When I asked for details, Pedowitz directed me to CW executive vice president Thom Sherman, who actually took the pitch for the show from Alexis Jolly and Michael Weatherly, who currently stars on “NCIS.”

“The jumping-off point for the characters are the iconic characters from the book, in archetype, with the names and everything else,” Sherman explained of the pitch. “And you’ll see that they, in terms of their personalities, occupy the same space they occupied in the book. One of the characters is ill, which we come to learn in the pilot — she’s not going to die in the pilot, though. She will live. But that becomes part of the storyline for the series.”

Beyond that, though? Expect lots of differences.

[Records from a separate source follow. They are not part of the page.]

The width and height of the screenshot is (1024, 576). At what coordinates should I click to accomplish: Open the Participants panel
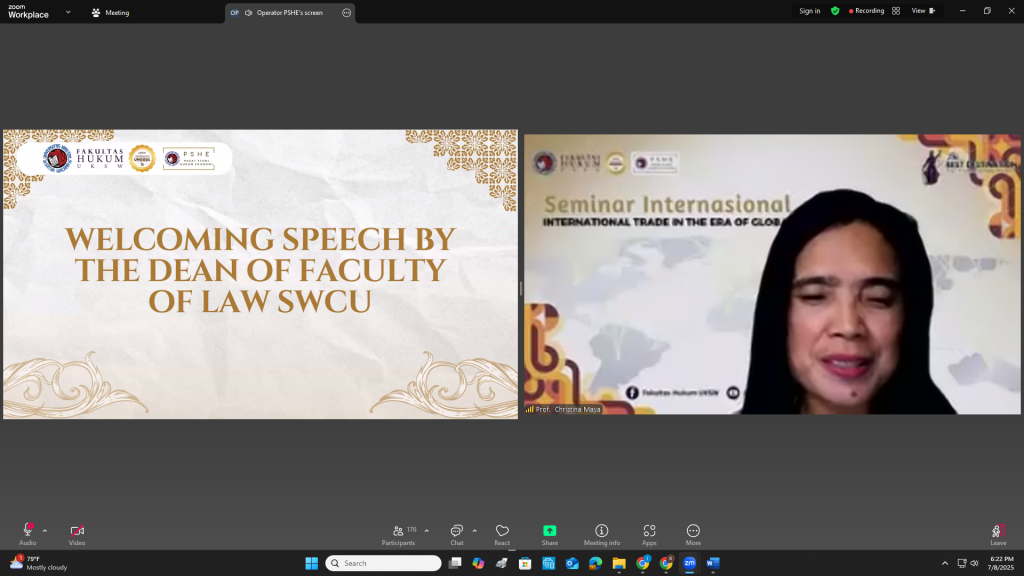398,531
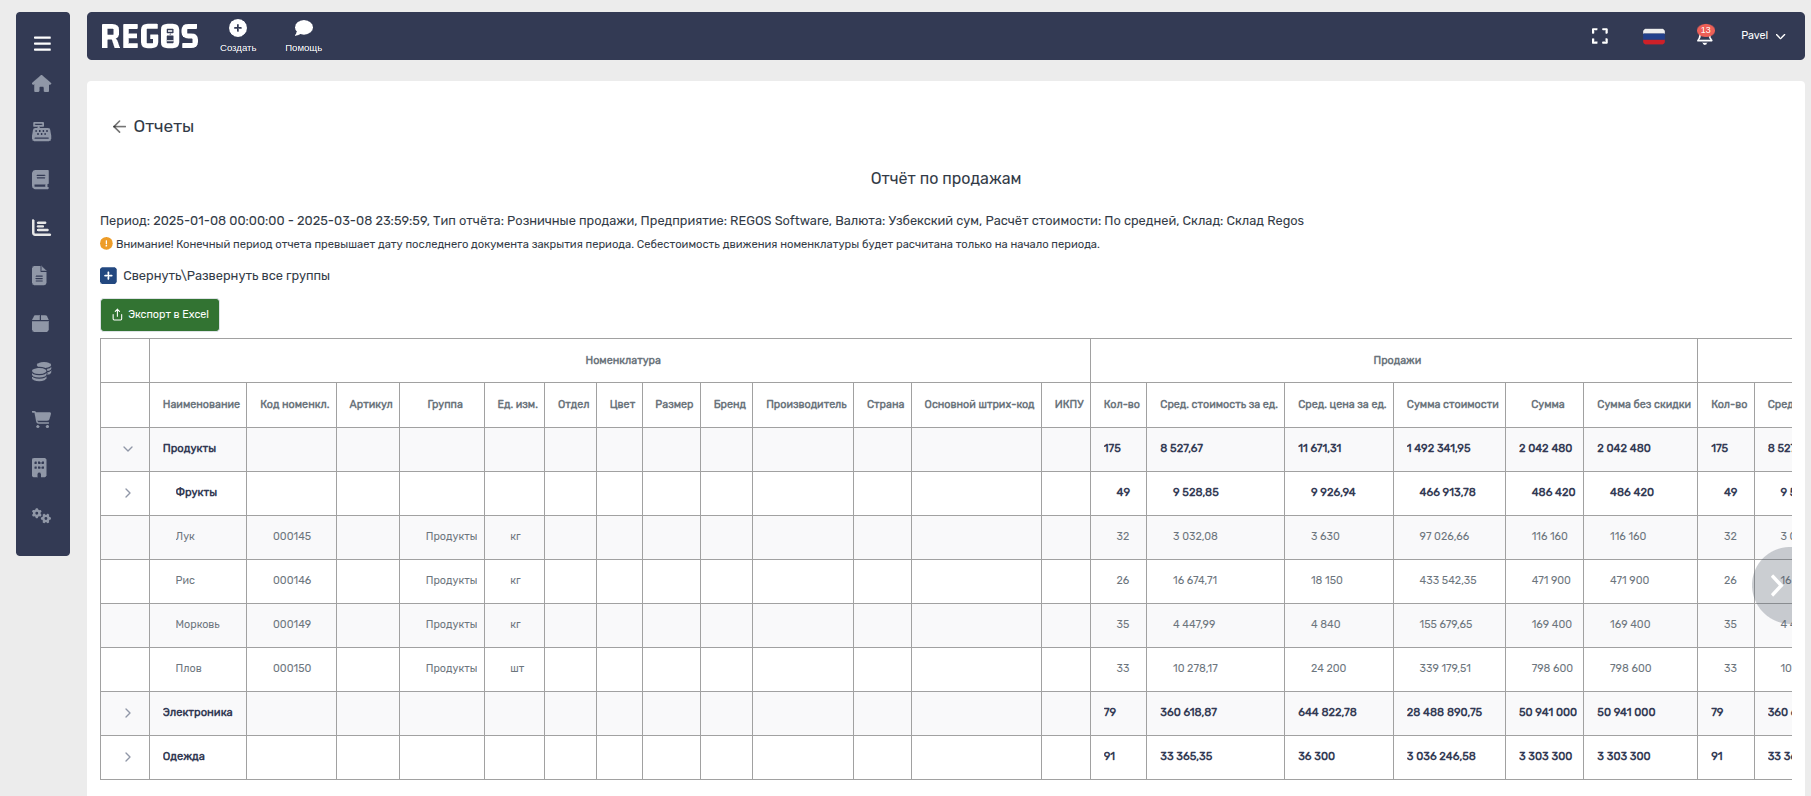Open the shopping cart sidebar icon
Screen dimensions: 1811x796
pyautogui.click(x=42, y=420)
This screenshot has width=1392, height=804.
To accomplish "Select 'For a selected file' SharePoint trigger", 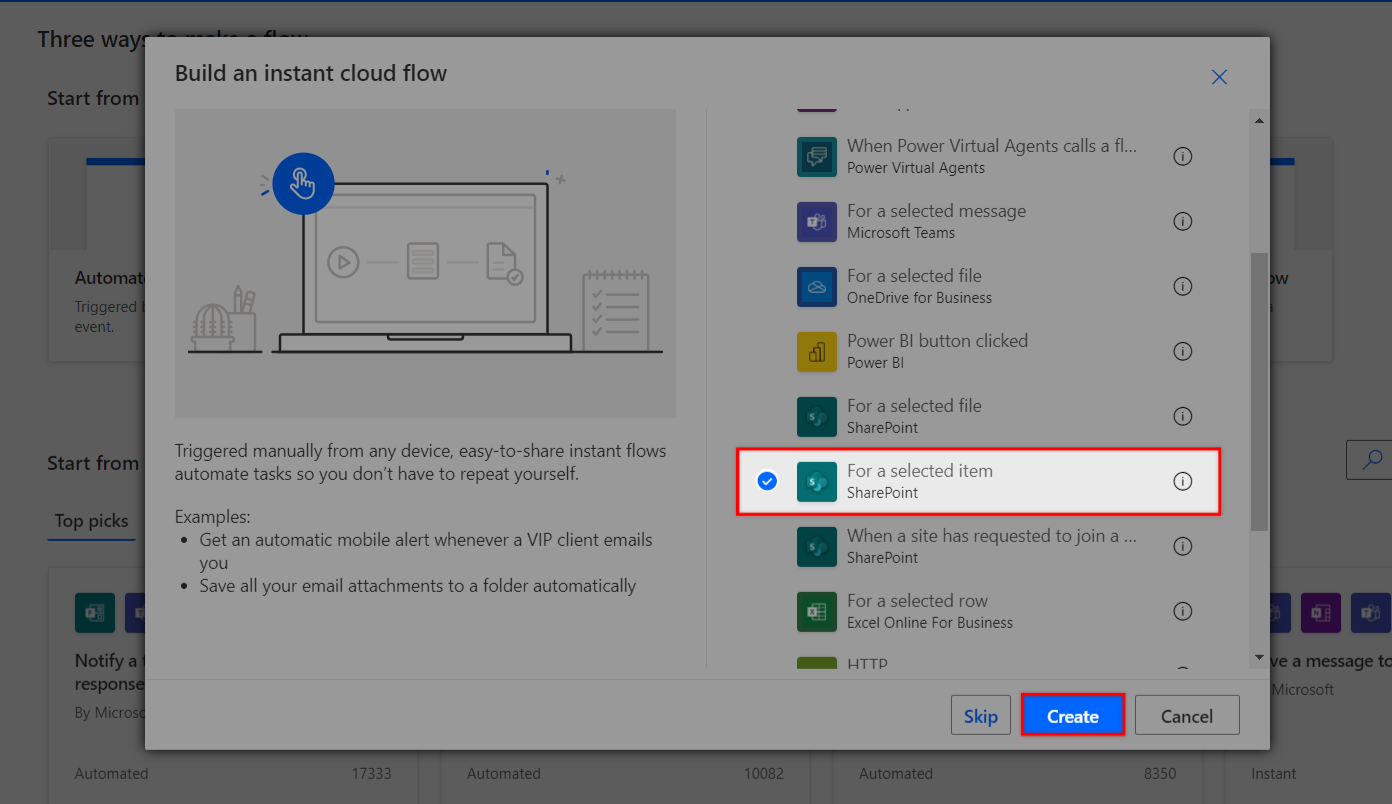I will point(913,416).
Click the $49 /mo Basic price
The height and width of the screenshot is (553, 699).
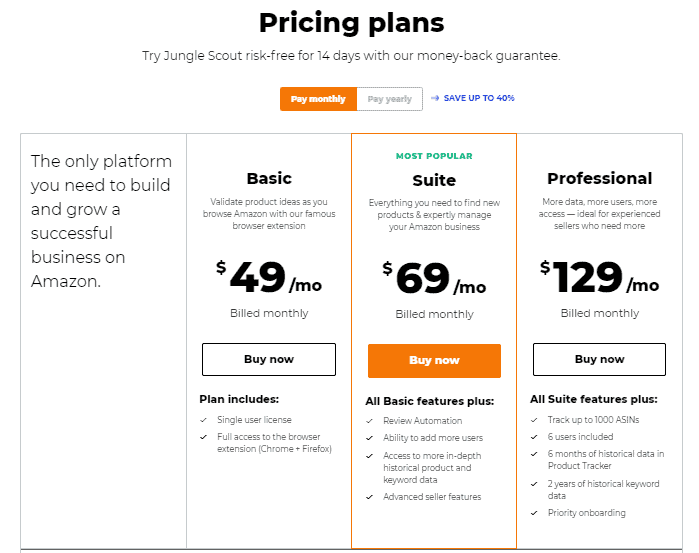tap(269, 277)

“They come together in the pilot; they actually don’t know each other until the pilot. They’re sort of half sisters of the same father but different mothers,” Sherman said.

To a certain extent, that’s in keeping with Mr. March’s absence while he serves in the Civil War, which is a defining element of Alcott’s novel. But to have Mr. March be not just absent but a man who fathered daughters with multiple women and then abandoned them is a step beyond even the license the novelist Geraldine Brooks took with the character in “March,” which tells the story of the character’s war service from his own perspective and suggests strains in his marriage and vows of fidelity.

Then there’s the setting, which moves from Massachusetts to a “bloody, violent” post-apocalyptic Philadelphia.

“The show itself, we liken itself to ‘Gangs of New York,’ ” Sherman suggested. “There are these factions that are running this city. And in each faction are characters from the book that archetypically occupy those spaces in the book. You’ll recognize the names. The names will be similar, and you’ll go, ‘Oh, that’s Laurie.’ They decide to form their own clan to take back their own power and take back power in the city. They sort of become avenging angels, I think.”

And what about Marmee, a part that Susan Sarandon turned into a feminist icon in the most recent film adaptation of Alcott’s book? No word yet, but Gayle Hirsch, who oversees drama development at the network, promised that “There’s an Aunt March character who we’re still working on developing.”

Both Sherman and Hirsch emphasized their desire to make a show that would resonate with people who are unfamiliar with “Little Women.” Whether they can do that and satisfy fans of Alcott’s immortal novel is very much an open question.